Additionally preferred carboxylic acids bear aromatic hydrocarbon radicals R3.
Such aromatic carboxylic acids are understood to mean compounds which bear at
least one carboxyl group bonded to an aromatic system (aryl radical). Aromatic
systems are understood to mean cyclic, through-conjugated systems with
(4n + 2) rr electrons, in which n is a natural whole number and is preferably
1, 2, 3,
4 or 5. The aromatic system may be mono- or polycyclic, for example di- or
tricyclic. The aromatic system is preferably formed from carbon atoms. In a
further
preferred embodiment, it contains, as well as carbon atoms, one or more
heteroatoms, for example nitrogen, oxygen and/or sulfur. Examples of such
aromatic systems are benzene, naphthalene, phenanthrene, furan and pyridine.

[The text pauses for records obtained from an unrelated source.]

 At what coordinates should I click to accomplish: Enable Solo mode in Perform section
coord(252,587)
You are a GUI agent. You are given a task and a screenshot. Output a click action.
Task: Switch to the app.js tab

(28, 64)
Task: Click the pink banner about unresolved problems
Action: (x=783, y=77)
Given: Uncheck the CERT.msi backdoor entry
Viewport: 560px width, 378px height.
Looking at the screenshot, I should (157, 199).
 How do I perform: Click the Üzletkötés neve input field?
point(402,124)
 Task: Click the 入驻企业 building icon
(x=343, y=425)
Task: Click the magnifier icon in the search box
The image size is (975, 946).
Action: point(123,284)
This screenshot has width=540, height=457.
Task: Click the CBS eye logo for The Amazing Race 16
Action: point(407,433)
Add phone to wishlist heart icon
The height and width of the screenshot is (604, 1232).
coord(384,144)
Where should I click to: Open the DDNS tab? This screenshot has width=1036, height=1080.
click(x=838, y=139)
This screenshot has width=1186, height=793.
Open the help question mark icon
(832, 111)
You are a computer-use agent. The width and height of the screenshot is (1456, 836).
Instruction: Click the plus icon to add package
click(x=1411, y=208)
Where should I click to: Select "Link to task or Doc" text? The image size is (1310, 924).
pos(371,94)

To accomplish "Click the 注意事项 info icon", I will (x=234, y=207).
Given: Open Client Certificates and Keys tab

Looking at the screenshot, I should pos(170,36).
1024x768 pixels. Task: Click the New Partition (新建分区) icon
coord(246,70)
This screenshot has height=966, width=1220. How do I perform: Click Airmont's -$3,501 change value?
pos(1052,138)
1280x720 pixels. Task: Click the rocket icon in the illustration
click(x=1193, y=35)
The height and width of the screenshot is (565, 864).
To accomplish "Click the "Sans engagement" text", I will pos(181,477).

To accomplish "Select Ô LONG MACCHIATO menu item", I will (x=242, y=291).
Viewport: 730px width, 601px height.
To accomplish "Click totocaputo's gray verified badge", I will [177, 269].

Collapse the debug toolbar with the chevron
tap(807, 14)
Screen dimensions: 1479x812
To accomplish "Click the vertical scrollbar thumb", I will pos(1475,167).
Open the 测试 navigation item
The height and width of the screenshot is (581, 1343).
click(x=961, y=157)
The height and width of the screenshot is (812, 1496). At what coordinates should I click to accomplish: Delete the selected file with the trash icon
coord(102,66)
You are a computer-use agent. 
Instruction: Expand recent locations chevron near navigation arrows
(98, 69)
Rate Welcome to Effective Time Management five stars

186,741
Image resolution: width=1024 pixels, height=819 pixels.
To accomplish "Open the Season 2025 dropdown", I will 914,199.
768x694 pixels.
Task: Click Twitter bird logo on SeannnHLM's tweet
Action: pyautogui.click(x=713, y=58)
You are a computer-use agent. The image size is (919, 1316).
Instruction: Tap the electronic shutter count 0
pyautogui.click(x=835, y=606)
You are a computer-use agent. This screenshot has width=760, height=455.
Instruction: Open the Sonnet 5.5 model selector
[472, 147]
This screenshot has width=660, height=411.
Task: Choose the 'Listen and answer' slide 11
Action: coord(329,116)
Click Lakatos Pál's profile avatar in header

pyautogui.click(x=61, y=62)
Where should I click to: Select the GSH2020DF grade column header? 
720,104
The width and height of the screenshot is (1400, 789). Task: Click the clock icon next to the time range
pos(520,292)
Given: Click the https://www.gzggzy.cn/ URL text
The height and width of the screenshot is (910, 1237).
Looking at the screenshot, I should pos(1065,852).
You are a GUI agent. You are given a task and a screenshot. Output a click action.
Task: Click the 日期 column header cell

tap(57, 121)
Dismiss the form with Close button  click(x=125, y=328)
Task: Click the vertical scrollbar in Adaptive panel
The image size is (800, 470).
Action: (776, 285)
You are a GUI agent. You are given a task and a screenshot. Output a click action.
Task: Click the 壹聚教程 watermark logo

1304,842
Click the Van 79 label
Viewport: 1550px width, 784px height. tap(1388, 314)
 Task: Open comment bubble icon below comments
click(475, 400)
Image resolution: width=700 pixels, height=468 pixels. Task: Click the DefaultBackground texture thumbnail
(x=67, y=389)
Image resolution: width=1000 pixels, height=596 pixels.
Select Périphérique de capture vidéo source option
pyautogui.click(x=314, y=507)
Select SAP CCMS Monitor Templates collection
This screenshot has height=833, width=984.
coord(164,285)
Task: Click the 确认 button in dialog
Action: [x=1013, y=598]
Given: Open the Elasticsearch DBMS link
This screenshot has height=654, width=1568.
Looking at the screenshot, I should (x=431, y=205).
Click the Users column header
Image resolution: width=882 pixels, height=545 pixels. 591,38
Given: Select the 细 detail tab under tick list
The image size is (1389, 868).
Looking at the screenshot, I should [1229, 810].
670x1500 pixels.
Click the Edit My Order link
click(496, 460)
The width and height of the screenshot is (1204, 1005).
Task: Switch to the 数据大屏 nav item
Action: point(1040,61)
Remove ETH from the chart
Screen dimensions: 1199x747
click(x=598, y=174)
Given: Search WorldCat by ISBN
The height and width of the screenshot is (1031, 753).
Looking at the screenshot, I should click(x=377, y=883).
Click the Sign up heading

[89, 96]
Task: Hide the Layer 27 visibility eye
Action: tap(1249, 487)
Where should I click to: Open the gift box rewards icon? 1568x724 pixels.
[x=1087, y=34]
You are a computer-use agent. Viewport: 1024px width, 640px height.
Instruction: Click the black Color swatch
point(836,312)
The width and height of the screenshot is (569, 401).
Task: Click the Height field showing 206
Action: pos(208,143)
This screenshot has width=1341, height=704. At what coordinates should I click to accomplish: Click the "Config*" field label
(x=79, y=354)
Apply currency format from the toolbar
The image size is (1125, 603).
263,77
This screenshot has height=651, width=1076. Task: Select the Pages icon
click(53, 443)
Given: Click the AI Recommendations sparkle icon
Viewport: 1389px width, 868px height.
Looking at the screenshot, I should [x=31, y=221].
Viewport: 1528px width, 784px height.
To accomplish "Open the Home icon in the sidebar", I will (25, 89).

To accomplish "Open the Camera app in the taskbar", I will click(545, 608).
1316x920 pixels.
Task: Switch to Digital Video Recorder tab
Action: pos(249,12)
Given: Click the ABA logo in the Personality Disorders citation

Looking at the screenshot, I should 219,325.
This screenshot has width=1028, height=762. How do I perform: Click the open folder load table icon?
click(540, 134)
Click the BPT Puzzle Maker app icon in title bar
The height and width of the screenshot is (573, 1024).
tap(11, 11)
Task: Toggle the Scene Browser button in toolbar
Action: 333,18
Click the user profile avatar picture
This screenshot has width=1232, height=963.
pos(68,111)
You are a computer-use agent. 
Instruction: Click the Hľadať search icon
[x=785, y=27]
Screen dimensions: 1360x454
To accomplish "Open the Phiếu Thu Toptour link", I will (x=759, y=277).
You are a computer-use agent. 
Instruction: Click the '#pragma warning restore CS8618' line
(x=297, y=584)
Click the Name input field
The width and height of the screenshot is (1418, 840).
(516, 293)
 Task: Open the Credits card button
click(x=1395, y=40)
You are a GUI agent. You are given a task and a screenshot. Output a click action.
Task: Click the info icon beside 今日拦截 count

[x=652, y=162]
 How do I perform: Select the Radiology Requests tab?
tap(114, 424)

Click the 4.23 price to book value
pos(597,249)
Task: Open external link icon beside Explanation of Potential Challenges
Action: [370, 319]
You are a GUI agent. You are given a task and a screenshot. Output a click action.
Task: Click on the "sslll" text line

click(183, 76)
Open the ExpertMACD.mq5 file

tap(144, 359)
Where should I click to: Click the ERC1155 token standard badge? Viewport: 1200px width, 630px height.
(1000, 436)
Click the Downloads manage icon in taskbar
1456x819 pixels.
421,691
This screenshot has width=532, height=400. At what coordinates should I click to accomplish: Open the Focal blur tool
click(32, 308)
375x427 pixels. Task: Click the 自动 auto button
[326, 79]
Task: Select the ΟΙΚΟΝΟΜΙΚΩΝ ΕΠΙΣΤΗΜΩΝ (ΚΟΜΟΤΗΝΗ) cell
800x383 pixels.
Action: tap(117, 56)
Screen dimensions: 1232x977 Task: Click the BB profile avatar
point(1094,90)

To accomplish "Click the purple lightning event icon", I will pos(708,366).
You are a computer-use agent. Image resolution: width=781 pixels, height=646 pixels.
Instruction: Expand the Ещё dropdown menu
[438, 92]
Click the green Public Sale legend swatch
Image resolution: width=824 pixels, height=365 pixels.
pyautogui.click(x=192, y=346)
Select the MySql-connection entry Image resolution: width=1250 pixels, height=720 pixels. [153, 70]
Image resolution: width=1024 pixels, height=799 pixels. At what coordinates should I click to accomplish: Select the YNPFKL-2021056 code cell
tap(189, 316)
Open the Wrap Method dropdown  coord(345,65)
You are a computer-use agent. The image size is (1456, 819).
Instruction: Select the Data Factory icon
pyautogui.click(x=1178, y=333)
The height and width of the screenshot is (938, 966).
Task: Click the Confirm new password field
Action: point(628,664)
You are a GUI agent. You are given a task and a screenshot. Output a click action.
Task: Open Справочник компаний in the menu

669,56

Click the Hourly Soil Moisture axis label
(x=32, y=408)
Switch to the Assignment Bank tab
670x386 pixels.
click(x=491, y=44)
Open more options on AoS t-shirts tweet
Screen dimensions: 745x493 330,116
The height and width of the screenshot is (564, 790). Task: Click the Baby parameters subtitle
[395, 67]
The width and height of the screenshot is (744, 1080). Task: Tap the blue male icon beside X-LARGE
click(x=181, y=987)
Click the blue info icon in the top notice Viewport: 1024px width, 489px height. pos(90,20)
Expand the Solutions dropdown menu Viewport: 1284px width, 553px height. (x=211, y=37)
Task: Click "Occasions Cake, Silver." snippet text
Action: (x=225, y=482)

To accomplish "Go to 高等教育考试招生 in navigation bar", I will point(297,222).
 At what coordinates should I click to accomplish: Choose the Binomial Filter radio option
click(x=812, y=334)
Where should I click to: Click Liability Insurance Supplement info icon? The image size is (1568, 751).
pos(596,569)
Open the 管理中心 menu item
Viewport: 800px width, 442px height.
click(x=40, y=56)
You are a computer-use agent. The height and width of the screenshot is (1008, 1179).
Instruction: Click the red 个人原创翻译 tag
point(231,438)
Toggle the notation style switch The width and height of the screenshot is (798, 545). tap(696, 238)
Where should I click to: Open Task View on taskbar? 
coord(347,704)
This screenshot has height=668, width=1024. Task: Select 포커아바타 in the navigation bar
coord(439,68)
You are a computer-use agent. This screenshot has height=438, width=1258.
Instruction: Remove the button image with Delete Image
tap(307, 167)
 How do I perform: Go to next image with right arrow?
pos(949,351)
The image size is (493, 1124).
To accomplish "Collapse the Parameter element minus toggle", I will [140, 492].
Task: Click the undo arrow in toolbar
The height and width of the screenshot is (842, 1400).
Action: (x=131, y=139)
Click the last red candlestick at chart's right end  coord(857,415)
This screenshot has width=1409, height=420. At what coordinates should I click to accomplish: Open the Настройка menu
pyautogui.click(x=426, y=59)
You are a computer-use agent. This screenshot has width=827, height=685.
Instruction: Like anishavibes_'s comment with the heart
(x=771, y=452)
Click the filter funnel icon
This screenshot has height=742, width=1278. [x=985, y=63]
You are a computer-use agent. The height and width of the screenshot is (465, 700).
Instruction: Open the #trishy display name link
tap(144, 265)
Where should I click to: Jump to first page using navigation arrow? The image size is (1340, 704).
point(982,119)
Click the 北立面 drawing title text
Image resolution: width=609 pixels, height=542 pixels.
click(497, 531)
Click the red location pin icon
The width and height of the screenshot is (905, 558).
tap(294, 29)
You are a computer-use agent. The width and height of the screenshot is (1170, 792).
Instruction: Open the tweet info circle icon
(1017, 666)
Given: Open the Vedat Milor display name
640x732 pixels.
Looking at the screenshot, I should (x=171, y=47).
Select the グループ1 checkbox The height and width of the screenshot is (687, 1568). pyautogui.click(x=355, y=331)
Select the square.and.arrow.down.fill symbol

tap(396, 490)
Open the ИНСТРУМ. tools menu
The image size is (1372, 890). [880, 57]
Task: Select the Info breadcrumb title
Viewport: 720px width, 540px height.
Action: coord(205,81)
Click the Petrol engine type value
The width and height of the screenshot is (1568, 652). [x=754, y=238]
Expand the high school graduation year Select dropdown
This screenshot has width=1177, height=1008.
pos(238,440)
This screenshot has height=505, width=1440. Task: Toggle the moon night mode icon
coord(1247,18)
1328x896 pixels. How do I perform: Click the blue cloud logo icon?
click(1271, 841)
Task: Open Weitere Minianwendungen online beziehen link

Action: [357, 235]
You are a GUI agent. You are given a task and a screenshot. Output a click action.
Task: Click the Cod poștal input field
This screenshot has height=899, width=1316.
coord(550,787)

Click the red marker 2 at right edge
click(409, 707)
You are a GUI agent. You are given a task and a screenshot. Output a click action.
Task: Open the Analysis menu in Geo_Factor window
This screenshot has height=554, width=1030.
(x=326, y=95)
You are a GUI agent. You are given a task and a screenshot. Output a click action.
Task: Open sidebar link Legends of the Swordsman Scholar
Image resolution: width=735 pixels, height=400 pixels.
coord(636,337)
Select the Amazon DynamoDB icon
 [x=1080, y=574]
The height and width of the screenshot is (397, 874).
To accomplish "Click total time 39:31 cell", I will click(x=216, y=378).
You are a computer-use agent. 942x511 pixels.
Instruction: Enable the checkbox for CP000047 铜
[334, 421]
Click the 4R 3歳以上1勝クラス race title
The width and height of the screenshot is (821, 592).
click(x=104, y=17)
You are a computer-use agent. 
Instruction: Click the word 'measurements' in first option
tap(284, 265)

The aromatic system may, as well as the carboxyl group, bear one or more, for
example one, two, three or more, identical or different further substituents.
Suitable further substituents are, for example, alkyl, alkenyl and halogenated
alkyl
radicals, hydroxyl, hydroxyalkyl, alkoxy, halogen, cyano, nitrile, nitro
and/or sulfo
groups. These may be bonded to any position in the aromatic system. However,
the aryl radical bears at most as many substituents as it has valences.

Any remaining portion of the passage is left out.